Concerning the first brain model, a partially finished book entitled "Personality and the Brain" was posted for free download in December 2005. This book, written by a self-described "hacker", presents a model for linking the Enneagram types to the current findings of neuroscience regarding prefrontal cortex (PFC) and amygdala asymmetry.

Concerning the second brain model, The Enneagram and the Triune Brain offers a different theory on the neuroscience of Enneagram. This article was originally published in the October 2000 issue of the Enneagram Monthly and links the Enneagram types with Paul MacLean's triune brain theory.

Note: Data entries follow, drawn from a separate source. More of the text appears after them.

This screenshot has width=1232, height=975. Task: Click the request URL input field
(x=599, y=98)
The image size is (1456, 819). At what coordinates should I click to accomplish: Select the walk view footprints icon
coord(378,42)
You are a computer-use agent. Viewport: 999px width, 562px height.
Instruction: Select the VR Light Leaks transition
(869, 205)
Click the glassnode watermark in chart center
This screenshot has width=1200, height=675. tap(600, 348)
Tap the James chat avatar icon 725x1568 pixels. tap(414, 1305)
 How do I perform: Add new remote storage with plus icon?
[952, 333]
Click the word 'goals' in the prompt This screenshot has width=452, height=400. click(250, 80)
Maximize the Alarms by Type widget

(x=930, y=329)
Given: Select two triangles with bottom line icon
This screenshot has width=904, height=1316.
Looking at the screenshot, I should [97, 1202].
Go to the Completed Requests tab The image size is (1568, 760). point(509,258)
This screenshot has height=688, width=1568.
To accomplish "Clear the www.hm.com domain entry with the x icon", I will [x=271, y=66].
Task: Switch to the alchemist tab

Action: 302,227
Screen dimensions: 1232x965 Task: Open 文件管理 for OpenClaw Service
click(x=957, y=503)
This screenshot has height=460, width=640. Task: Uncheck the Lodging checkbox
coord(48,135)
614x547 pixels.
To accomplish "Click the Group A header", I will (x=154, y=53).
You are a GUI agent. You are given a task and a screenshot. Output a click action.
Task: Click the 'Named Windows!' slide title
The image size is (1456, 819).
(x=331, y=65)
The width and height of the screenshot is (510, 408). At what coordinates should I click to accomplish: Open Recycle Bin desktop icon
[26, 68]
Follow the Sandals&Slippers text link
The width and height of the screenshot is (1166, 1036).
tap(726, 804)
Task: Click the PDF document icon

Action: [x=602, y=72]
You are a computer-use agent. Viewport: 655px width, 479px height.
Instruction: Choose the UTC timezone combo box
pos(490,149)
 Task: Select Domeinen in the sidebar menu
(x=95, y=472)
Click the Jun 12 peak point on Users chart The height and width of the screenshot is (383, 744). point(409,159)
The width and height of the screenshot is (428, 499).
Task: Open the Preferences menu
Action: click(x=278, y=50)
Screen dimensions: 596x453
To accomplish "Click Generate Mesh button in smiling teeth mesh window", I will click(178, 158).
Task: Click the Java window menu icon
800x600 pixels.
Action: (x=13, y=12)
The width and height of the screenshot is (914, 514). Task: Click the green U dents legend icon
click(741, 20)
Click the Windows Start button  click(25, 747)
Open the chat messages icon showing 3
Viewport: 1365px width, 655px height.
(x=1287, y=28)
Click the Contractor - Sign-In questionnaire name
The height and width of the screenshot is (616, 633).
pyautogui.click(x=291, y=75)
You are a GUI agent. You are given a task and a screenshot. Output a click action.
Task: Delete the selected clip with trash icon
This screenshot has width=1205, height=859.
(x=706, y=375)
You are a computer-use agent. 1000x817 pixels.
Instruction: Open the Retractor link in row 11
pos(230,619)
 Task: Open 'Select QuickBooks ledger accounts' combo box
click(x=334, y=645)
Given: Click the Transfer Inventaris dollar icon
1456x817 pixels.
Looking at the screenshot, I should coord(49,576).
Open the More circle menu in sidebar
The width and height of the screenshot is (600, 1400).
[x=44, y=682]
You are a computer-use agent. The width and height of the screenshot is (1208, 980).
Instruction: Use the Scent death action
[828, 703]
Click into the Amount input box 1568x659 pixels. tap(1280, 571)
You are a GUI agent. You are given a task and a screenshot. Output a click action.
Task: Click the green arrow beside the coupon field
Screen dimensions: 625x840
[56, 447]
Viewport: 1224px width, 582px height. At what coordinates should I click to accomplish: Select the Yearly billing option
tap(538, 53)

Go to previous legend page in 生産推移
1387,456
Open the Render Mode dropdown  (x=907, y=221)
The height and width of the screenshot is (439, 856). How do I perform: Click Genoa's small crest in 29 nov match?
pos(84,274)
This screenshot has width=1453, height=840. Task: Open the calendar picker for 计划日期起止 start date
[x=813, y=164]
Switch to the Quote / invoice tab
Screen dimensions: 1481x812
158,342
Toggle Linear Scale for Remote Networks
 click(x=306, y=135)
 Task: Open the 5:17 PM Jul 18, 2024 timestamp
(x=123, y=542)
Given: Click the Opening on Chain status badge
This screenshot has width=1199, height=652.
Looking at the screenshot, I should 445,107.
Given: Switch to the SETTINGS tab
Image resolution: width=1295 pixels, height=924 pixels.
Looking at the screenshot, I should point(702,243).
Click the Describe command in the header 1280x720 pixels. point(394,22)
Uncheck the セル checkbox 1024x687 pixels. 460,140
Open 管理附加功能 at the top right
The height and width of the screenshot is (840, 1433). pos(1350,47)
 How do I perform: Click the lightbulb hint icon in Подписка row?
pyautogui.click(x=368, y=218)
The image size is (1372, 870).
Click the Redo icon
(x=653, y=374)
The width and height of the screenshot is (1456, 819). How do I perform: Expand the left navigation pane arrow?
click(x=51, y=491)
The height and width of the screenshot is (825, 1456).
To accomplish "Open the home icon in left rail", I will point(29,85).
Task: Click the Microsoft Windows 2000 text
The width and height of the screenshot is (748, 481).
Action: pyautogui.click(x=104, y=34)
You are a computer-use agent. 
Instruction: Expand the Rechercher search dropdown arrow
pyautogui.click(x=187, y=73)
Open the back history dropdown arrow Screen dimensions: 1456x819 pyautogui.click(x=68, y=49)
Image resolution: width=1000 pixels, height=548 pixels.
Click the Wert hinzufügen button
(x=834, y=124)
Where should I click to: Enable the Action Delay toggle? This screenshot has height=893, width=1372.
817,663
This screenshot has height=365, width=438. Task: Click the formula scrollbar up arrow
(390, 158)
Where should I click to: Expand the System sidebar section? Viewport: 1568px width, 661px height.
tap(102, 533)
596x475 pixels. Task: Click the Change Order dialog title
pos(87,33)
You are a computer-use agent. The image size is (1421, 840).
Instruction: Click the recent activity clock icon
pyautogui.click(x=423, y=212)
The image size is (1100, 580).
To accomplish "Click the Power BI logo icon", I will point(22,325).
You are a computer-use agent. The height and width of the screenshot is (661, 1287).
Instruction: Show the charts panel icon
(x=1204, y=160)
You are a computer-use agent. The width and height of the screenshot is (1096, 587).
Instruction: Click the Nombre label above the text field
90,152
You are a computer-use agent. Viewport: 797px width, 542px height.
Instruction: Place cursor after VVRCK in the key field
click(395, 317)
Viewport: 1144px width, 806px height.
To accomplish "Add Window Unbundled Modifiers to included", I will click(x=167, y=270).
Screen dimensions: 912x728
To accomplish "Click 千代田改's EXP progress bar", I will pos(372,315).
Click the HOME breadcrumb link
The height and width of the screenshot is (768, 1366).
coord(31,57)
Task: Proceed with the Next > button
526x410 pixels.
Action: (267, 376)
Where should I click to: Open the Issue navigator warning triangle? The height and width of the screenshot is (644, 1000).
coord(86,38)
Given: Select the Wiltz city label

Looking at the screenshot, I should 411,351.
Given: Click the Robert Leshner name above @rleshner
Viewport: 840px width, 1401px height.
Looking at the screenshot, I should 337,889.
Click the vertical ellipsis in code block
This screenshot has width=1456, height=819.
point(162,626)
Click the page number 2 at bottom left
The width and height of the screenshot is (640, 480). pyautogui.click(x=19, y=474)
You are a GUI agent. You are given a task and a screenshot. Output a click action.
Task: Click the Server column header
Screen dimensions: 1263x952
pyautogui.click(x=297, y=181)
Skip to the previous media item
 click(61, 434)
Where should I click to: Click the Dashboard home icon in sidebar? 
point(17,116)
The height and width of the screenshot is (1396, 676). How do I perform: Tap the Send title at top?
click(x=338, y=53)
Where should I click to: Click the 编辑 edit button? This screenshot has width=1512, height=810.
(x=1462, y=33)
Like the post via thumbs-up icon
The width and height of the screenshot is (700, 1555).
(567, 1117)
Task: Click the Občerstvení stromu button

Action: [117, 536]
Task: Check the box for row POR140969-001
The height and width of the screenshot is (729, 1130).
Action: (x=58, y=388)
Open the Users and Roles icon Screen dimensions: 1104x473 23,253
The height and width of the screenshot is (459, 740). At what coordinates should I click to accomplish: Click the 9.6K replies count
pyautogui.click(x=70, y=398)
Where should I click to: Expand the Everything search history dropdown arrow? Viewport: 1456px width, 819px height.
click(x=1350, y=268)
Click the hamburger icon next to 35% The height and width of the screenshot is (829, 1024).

In his 1996 book, The Emotional Brain: The Mysterious Underpinnings of Emotional Life (at pages 92-103 of the paperback version), neuroscientist Joseph LeDoux rejected McLean's triune brain model to the extent that this model limits emotional functions to what McLean called the "limbic system". LeDoux explains that emotional functions are not limited to the limbic system (e.g. areas of the neocortex also play various roles); conversely, the limbic system is not limited to emotional functions (e.g. that area also processes certain cognitive functions). If LeDoux's criticisms of the triune brain theory are correct this would obviate this second model as a useful basis for the Enneagram types in neuroscience.

Concerning the third brain model, the paper The Enneagram and Brain Chemistry offers a theory that the different Enneagram types derive from different activity levels of the neurotransmitters serotonin, norepinephrine and dopamine.

Criticism

Some psychologists and researchers regard the Enneagram typology as a pseudoscience that uses an essentially arbitrary set of personality dimensions to make its characterizations. Such critics assert that claims for the Enneagram of Personality's validity cannot be verified using the empirical scientific method as they lack falsifiability and cannot be disproven. In this respect, the Enneagram typology is not considered to be any different from many other typological models, such as that of Carl Gustav Jung on which the Myers-Briggs Type Indicator is based.

The Pontifical Council for Culture and the Pontifical Council for Interreligious Dialogue of the Roman Catholic Church have also expressed concerns about the Enneagram typology when it is used in a religious context, because it is claimed that it "introduces an ambiguity in the doctrine and the life of the Christian faith". [5]

Some critics suspect that the claims for the Enneagram typology's validity may be attributed to the Forer effect, the tendency for people to believe a supposedly tailored description of themselves even when the description has been worded in very broad terms.